帳簿に記された仕入先が「真実でない」ため、仕入税額控除が認められないとした裁決が国税不服審判所で下されていたことが分かりました。

 貨物自動車での運送事業を営むA氏。A氏は業務に使う軽油の仕入先として業者3社の名前を記していましたが、3社は商業登記がなかったり領収書の住所表記の場所が存在しなかったりと実体のない会社だったため税務署は仕入税額控除の適用を認めませんでした。
 しかし、A氏は仕入先が架空の会社と疑う余地は全くなかったと主張。仕入税額控除には納税者が帳簿などの記載内容の真実性を調査し、確認する義務まで規定していないとして、国税不服審判所に訴え出ました。
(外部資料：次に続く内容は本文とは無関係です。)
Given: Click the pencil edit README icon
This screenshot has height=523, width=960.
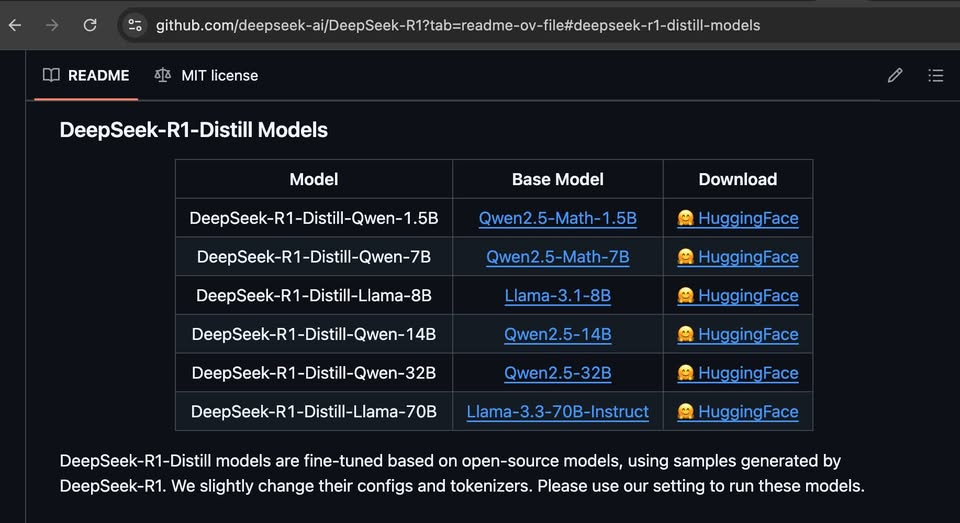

 審判所はA氏の訴えに対し、①かつてから不正軽油の問題があることは公私の事実であり、A氏が軽油を購入した業者のうち1つは、不正軽油の製造販売を行っている業者の別名だったこと②領収書、請求書、および同社の社員と称する者の名刺に記載されている所在地がいずれも異なり、領収証と名刺に表示されている会社の種類も異なること③本件各軽油仕入先へ注文する際の電話番号が同一であり、仕入代金を集金していた者が同一人物であったこと――これらのことからかんがみると、それぞれの軽油仕入先の名称が真実のものかどうか社会通念上相当程度疑われる状態にあったとしています。そのうえ、平成17年課税期間には年間の取り引き件数は合わせて93件、額は1億1642万円にも上り、すべてが現金決算なため、請求人が積極的に確認するのが自然であると指摘しました。

 また、預り金的な性格を有する消費税は、特に正確な税額の把握が求められており、真実の仕入先の氏名または名称を記載することが要求されているとしているとして、請求人A氏の訴えを棄却しました(平成21年1月28日裁決)。